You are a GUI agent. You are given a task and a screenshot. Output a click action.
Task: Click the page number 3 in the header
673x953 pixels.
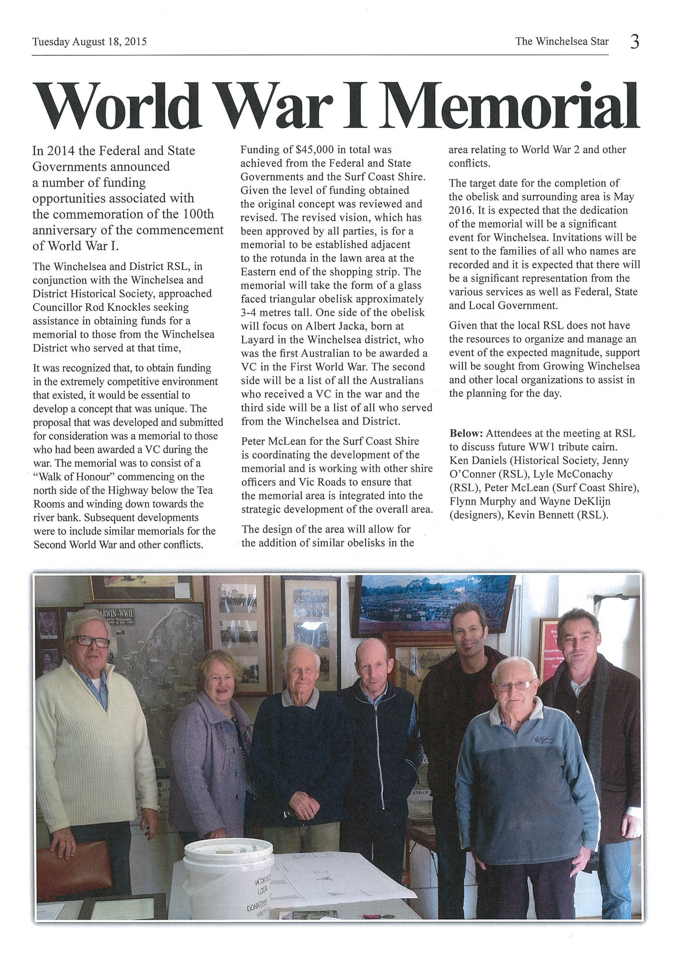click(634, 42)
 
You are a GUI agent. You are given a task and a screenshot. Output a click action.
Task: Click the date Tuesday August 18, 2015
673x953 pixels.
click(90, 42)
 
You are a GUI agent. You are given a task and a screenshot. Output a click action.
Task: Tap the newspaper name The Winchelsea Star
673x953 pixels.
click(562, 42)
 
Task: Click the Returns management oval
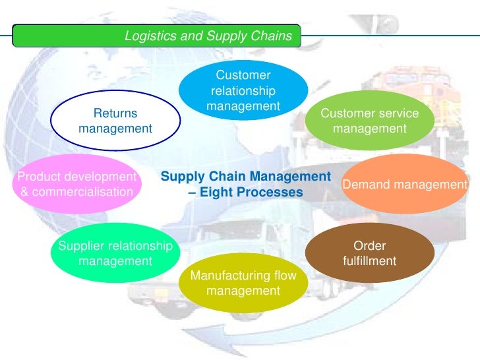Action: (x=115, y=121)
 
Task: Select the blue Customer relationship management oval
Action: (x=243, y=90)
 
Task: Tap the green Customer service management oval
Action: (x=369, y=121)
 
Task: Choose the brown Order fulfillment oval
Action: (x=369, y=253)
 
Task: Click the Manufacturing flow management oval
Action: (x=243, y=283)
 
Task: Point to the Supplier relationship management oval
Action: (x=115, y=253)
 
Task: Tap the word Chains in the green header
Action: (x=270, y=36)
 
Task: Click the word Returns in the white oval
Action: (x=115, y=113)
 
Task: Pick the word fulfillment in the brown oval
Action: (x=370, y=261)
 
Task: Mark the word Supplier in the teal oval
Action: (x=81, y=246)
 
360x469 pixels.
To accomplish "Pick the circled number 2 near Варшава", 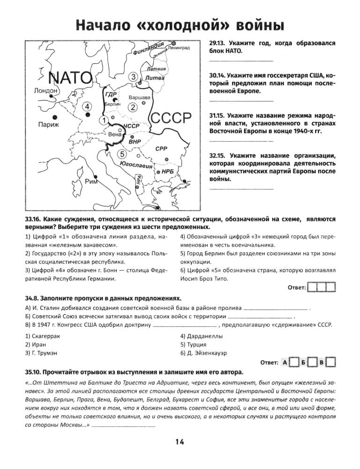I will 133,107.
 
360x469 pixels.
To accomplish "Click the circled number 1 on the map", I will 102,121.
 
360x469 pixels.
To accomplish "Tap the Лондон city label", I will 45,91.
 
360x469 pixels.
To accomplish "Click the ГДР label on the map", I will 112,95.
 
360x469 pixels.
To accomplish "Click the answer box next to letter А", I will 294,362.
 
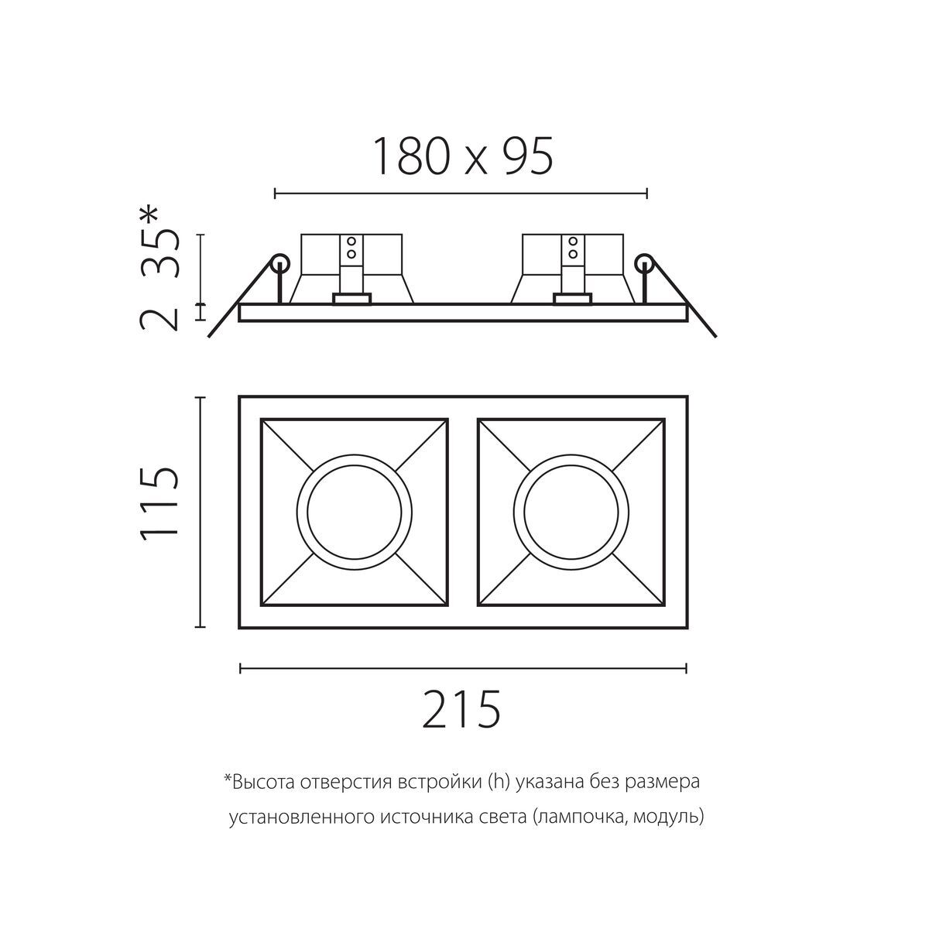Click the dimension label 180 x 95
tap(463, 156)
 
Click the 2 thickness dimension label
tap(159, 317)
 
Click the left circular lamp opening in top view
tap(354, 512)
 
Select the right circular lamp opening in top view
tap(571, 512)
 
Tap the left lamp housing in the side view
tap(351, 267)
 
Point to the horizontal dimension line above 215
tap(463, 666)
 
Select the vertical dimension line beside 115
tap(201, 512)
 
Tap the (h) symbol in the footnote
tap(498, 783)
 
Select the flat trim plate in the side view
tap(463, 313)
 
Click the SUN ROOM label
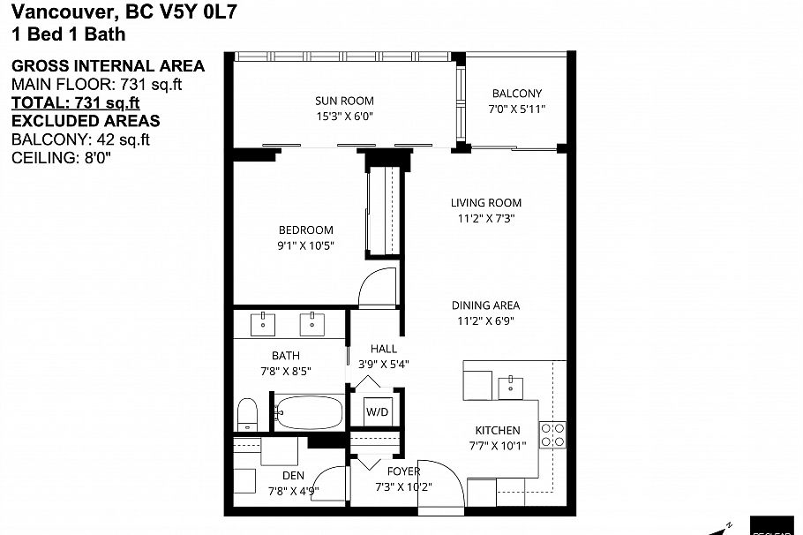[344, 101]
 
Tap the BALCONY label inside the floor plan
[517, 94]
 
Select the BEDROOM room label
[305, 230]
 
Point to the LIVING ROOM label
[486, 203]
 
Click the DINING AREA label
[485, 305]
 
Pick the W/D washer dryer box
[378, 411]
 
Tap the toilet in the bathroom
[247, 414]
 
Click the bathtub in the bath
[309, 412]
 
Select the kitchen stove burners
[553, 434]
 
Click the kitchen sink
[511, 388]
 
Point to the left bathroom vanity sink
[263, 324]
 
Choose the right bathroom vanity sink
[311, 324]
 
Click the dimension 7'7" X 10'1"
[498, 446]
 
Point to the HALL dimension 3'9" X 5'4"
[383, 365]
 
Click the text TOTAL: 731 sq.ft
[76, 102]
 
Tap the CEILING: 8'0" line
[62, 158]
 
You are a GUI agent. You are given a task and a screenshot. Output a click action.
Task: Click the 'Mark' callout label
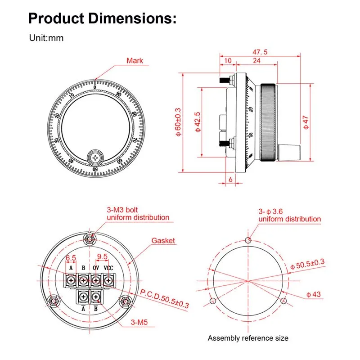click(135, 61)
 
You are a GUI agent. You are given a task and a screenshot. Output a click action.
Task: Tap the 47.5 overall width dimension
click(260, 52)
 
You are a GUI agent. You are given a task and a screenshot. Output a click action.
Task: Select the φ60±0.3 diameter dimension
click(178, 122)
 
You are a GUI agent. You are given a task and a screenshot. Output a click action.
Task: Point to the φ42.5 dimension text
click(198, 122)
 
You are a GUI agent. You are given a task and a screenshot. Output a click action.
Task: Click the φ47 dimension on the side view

§ §

[WHAT YOU WILL DO]: Print the lines of the data word for word, from the line with "Task: Tap the green" to the line with "Action: (x=81, y=246)", both included.

[TASK ANSWER]:
Task: Tap the green Customer service management oval
Action: (x=369, y=121)
 
Task: Choose the brown Order fulfillment oval
Action: (x=369, y=253)
 
Task: Click the Manufacturing flow management oval
Action: (x=243, y=283)
 
Task: Point to the Supplier relationship management oval
Action: (x=115, y=253)
 
Task: Tap the word Chains in the green header
Action: (x=270, y=36)
 
Task: Click the word Returns in the white oval
Action: (x=115, y=113)
 
Task: Pick the word fulfillment in the brown oval
Action: (x=370, y=261)
 
Task: Mark the word Supplier in the teal oval
Action: (x=81, y=246)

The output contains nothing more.